▶ Instruction: Extract, word for word, the stretch of entries from the line containing "Given: Select the" through the end of the entries. Leave out the pictures.

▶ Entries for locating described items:
● ● ● ● ●
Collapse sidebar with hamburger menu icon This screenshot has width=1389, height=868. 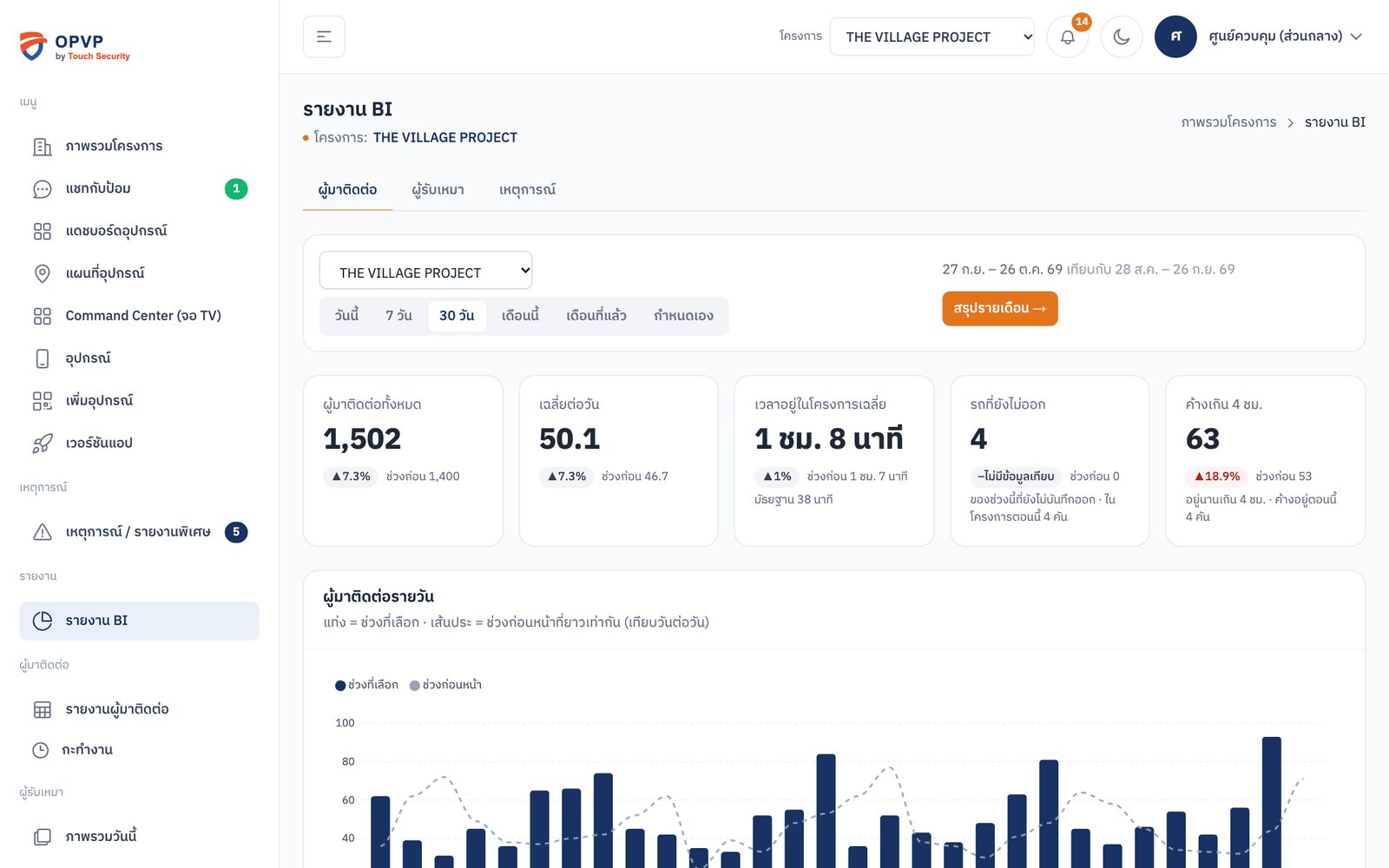point(324,36)
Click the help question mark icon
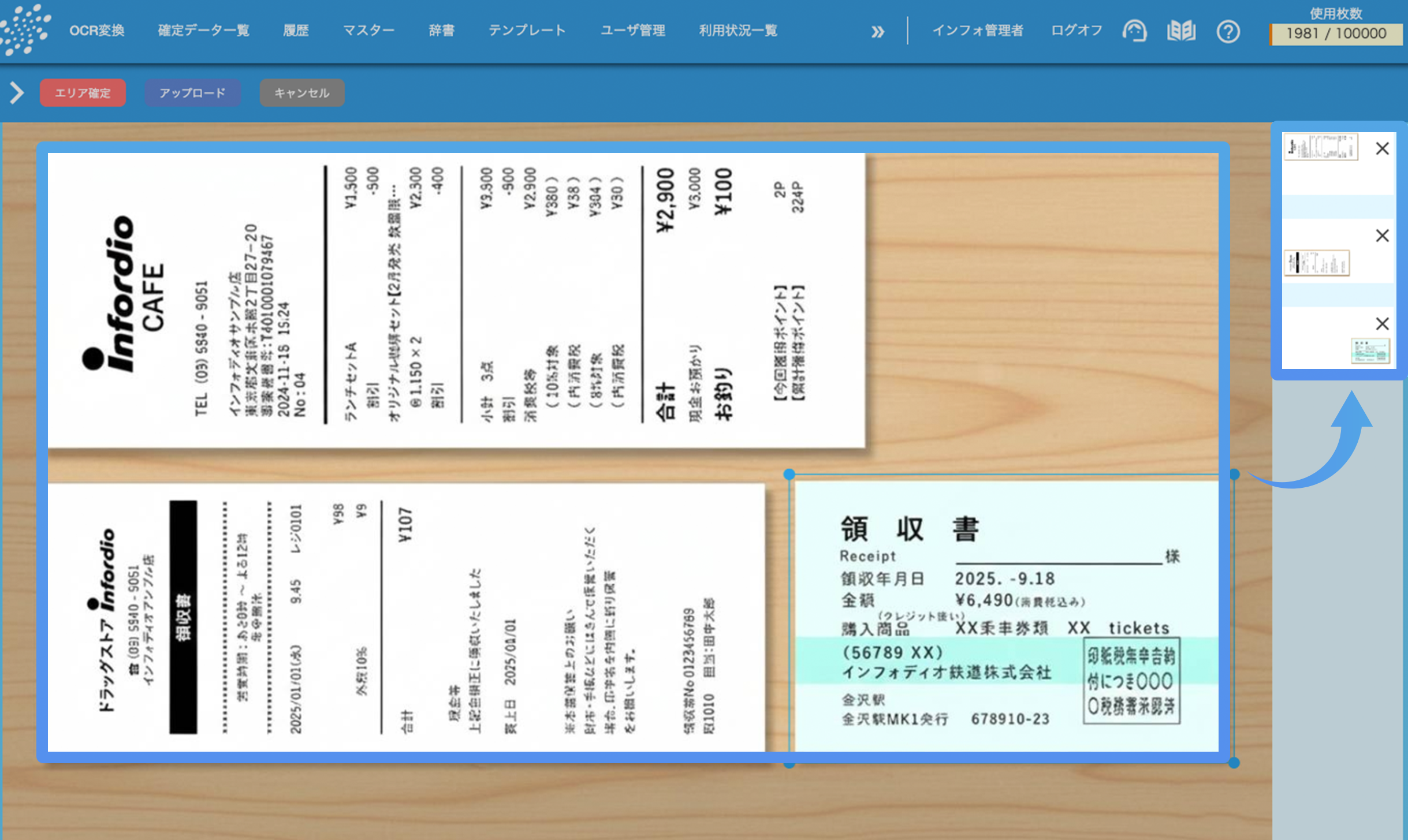 [1228, 32]
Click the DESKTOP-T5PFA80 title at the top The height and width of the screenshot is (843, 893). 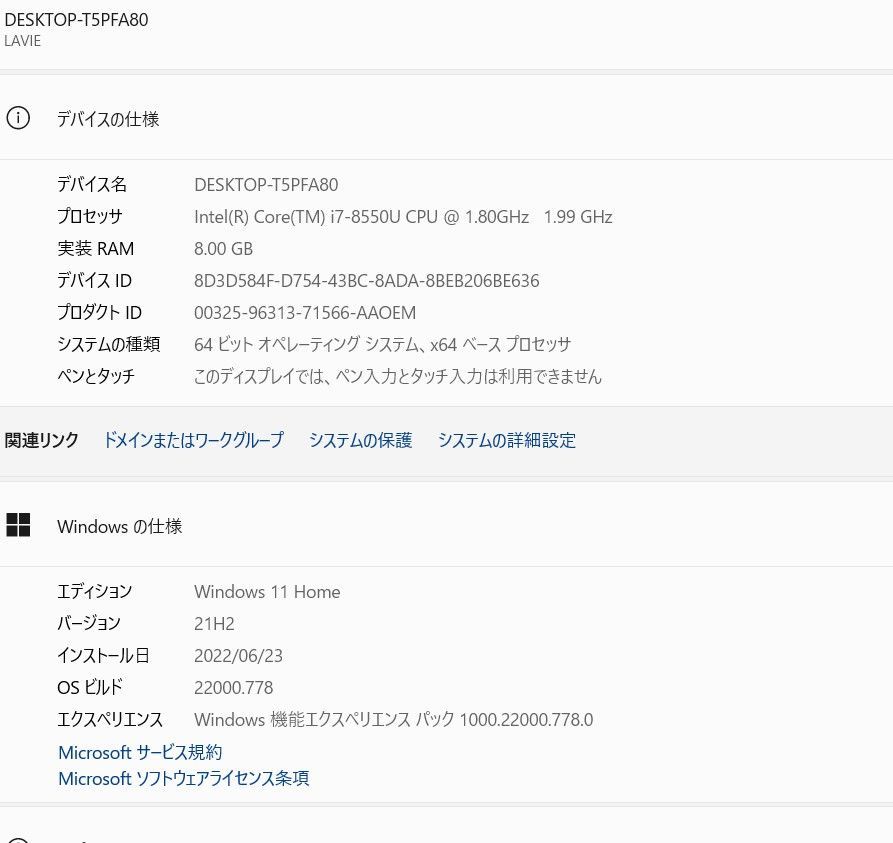76,20
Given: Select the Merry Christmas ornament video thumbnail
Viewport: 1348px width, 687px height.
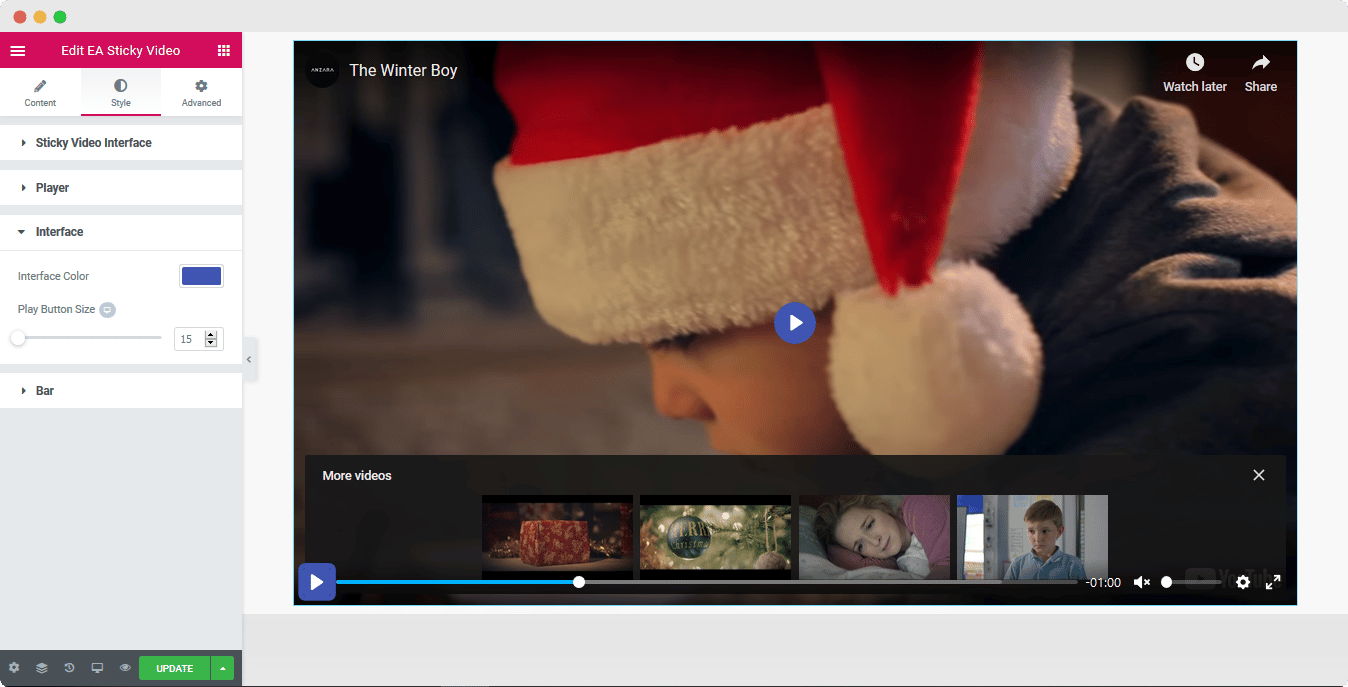Looking at the screenshot, I should 714,537.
● ● ● ● ●
▶ Expected answer:
Given: Select the Merry Christmas ornament video thumbnail
Viewport: 1348px width, 687px height.
Looking at the screenshot, I should 714,537.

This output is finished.